Exercise details: Revise the Gaping Gill excerpt from the section starting at "Unlike the uniform, comparatively" and ending at "from another chamber.", putting "crouch" in place of "stoop".

Page excerpt:
***

Unlike the uniform, comparatively civilised corridor walls of the North Passage, the South Passage is a wide and sprawling mouth with jagged teeth, reminiscent of something Gollum might call home. Smaller tunnels branch off left and right like fingers or the roots of a tree burrowing into the earth, and we have to keep track of the turns we’re taking so that we can later retrace our steps. The ceiling is low, forcing us to stoop, and in some places, it’s covered in stalactites; in others, riddled with almost perfectly spherical impressions. More than once we stumble across large pools of water that are fed by a source that appears to come from another chamber.
Gaping Gill is fed by 16km of tunnels, so it’s with some reluctance that we abandon our exploration and head back to the main cave for our return trip to the surface. Our eyes now fully adjusted to the dark, the ride back out is a much harrier prospect as the chair bumps and swings on the end of the cable, high above the cave floor. This time I can see the experienced cavers around me, jumaring the best part of 100 metres to the Potholer’s Entrance – a tributary just off the main entrance shaft. Suddenly my free ride doesn’t seem so bad.

***

Data provided:
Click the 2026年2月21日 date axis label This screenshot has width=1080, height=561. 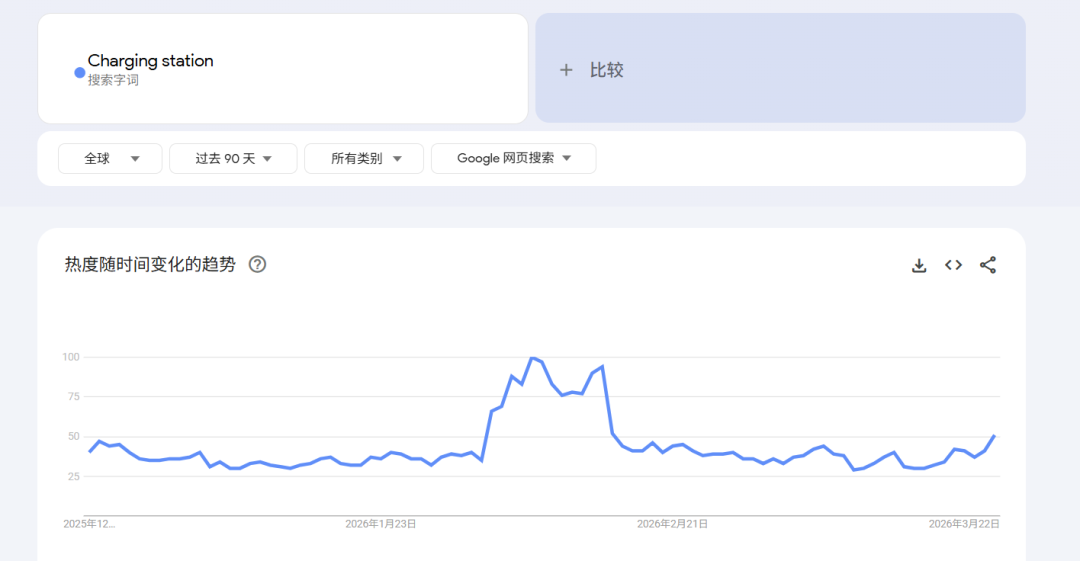pyautogui.click(x=672, y=524)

***

Final result:
Unlike the uniform, comparatively civilised corridor walls of the North Passage, the South Passage is a wide and sprawling mouth with jagged teeth, reminiscent of something Gollum might call home. Smaller tunnels branch off left and right like fingers or the roots of a tree burrowing into the earth, and we have to keep track of the turns we’re taking so that we can later retrace our steps. The ceiling is low, forcing us to crouch, and in some places, it’s covered in stalactites; in others, riddled with almost perfectly spherical impressions. More than once we stumble across large pools of water that are fed by a source that appears to come from another chamber.